Healy has surely kissed his fair share of fans, but three main instances got caught in TikTok’s algorithm. The first happened at a Dallas show, when Healy brought 24-year-old bartender Isabella onto stage with him and made out with her. She frantically relayed the events to her Twitter followers, most notably pointing out that “he ASKED before he kissed [her].” This theme of consent stays consistent with the second lucky guy, who claims to have held up his “phone with the words GIVE A GUY A TRY,” thinking that it would “be a cute way to get a smile from Matty.” This fan was starstruck as Healy brought him on stage, making the fan “feel something [he] just [couldn’t] fully put into words.” The third fan held up a sign that asked Healy to be her first kiss. After checking her ID and asking “are you sure?” a number of times, Healy kissed her, the video of which now has 1.2 million likes on Tik Tok.

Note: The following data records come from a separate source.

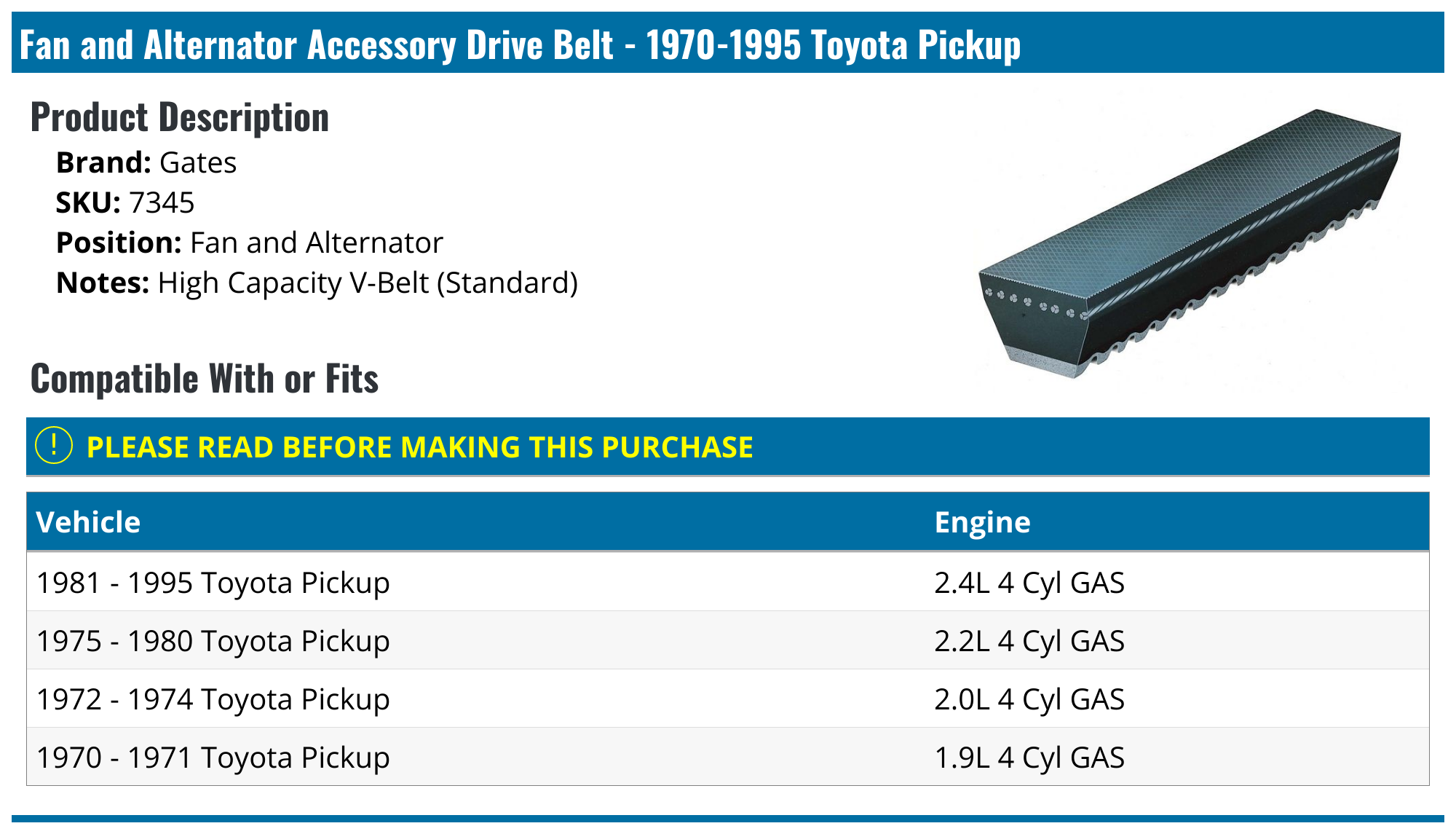Click the Gates brand name
Viewport: 1456px width, 834px height.
coord(198,163)
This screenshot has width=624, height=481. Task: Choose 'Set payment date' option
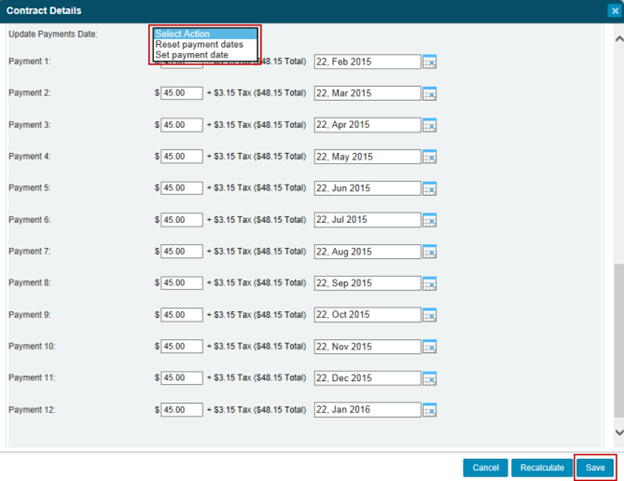[x=192, y=55]
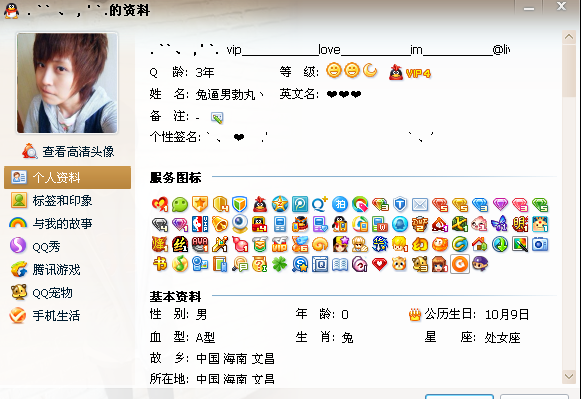Screen dimensions: 581x399
Task: Click the green four-leaf clover service icon
Action: (x=280, y=265)
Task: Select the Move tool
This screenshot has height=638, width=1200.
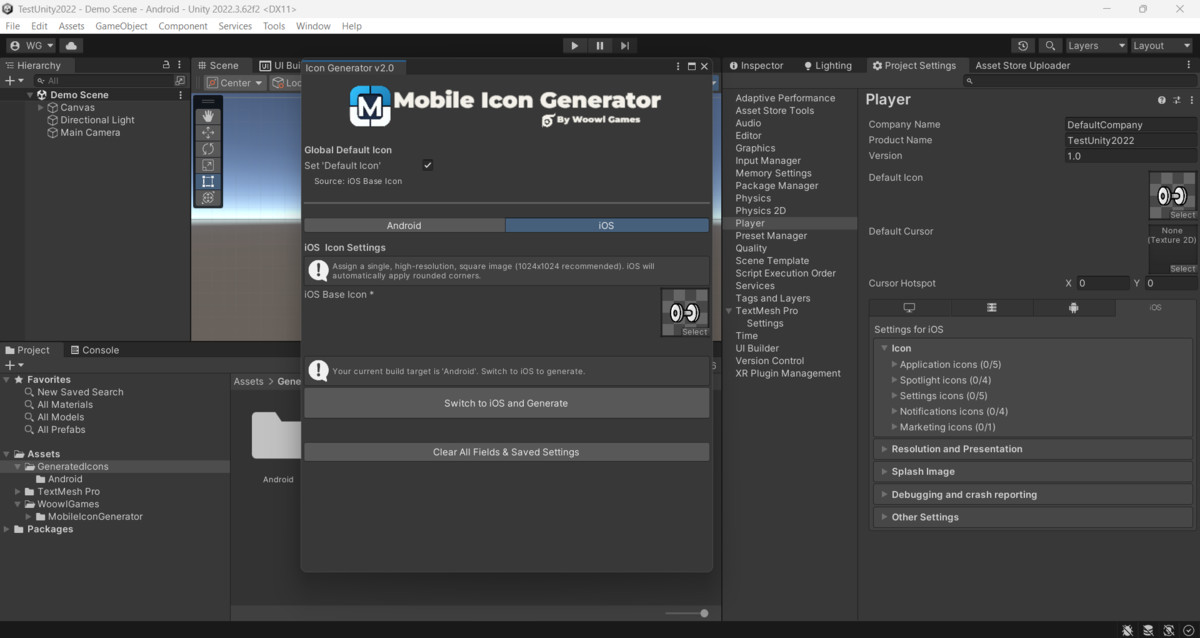Action: 208,132
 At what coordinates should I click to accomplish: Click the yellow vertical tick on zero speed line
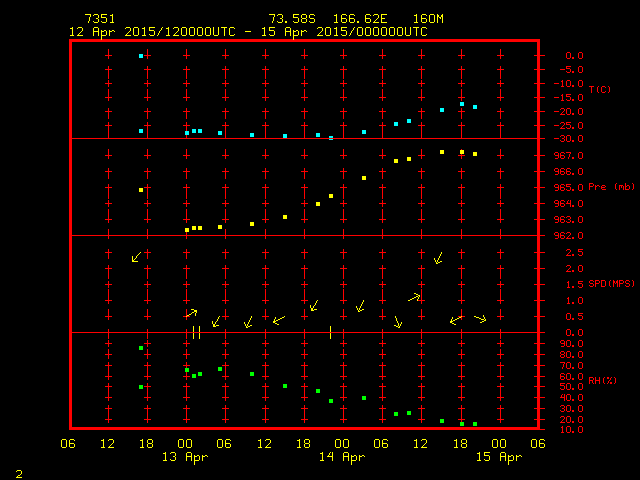330,332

Another collection of Healy’s viral moments takes place during the band’s performance of “I Like America & America Likes Me,” a song that uses a near controversial amount of autotune, even when being performed live. There is a small pause at one point in the song, where Healy takes it upon himself to do a multitude of things: criticize security guards for not helping a fan up, apologize to fans with bad seats, compliment the crowd and even express his dislike of menthols, all with a robotic-sounding voice.
Their show in Madison Square Garden in early November showcased more of Healy’s bizarre acts. One of the television sets played a video showcasing shots of Logan Paul, Kamala Harris, Mark Zuckerberg and even Bored Ape NFTs. Then, after taking his shirt off, Healy took a large bite out of a slab of raw steak, and started doing push ups on stage.
All of this information begs the question: how does Matty Healy have such a large community of stans on Tik Tok? Creator of SYSCAbout Lucy Blakiston explains that people find him so attractive because “we’re so used to seeing celebrities being so manufactured, living and dying by their publicists, made for our consumption. There’s something really enticing about someone that seems unpolished.” The Rolling Stones describes Healy as “a subversive and surreal take on modern masculinity,” which speaks to the growing population of teens on social media who prefer men who contradict their masculinity.